**Task statement:** Each line from the one containing "You are a GUI" to the end of the entries below must be restated exactly, and no other line should appear.

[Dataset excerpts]

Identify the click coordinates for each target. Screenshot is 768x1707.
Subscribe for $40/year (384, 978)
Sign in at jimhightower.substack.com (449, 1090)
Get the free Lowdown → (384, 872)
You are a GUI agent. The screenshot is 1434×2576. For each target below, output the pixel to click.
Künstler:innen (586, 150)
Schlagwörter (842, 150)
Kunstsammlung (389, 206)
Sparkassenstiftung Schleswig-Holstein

**Answer to this task:**
You are a GUI agent. The screenshot is 1434×2576. For each target below, output the pixel to click.
Künstler:innen (586, 150)
Schlagwörter (842, 150)
Kunstsammlung (389, 206)
Sparkassenstiftung Schleswig-Holstein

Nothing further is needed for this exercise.